I wandered out into the streets and asked anyone I could about a passage to Burma. I had no luck. Eve
rything was a whirl.
On my return to the hotel there were officers everywhere. They were sprawled in the lounges, in the corners and on the floors and every one of them appeared to have a painted doll clutching him. Outside the hotel many a brawl erupted. I wanted to get out of the city, which no longer seemed like the one I so loved.
I had planned to go to the movies but they were closed, no doubt to keep the celebrating hordes out. Instead, I sat in a corner and took in the scene. A waiter approached.
‘Would you like a lady for the night?’ he asked.
‘I beg your pardon?’
‘My sister is a beautiful girl and she has had a Catholic education. Would you celebrate with her?’

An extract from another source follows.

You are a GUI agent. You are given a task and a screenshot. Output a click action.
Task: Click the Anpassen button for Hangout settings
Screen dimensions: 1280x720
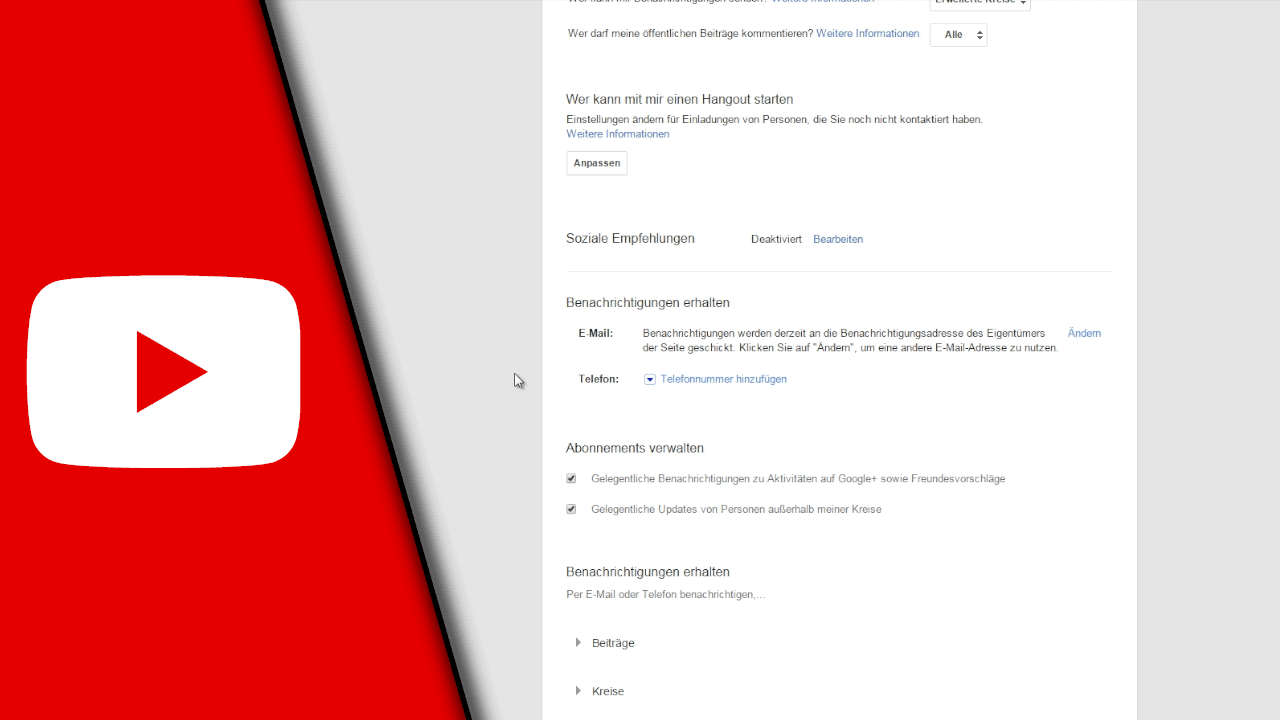pos(596,162)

I didn’t know what to say, but it did not matter. In a matter of minutes he reappeared with a young woman in tow.
The waiter left us, pushing through the mob, and returned with two glasses of gin and lime. I don’t recall much of our conversation. I was on a high one moment and in deep depression the next. However, we talked and I noticed that she was quite attractive and well-spoken, with a set of beautifully formed white teeth. Every time she smiled, her teeth gleamed.
Even after I took her to the room I shared with another officer and made love to her, still half-dressed, all I remembered was her beautiful teeth. There was nothing mind-boggling about it, nor did any bell ring out in my head. My memory of that moment was simply this dark-skinned young girl looking up at me with beautiful white teeth. I paid her for the privilege, as this seemed to be the norm, and never saw her again.
There was nothing more I could do. I had pursued every avenue I could about returning to Burma. I had broached the subject of returning to Burma with a few of the soldiers at the hotel. They were brutally frank.
‘You’re crazy. It’s turmoil over there. You’d be mad to try to go back. You’d probably be killed.’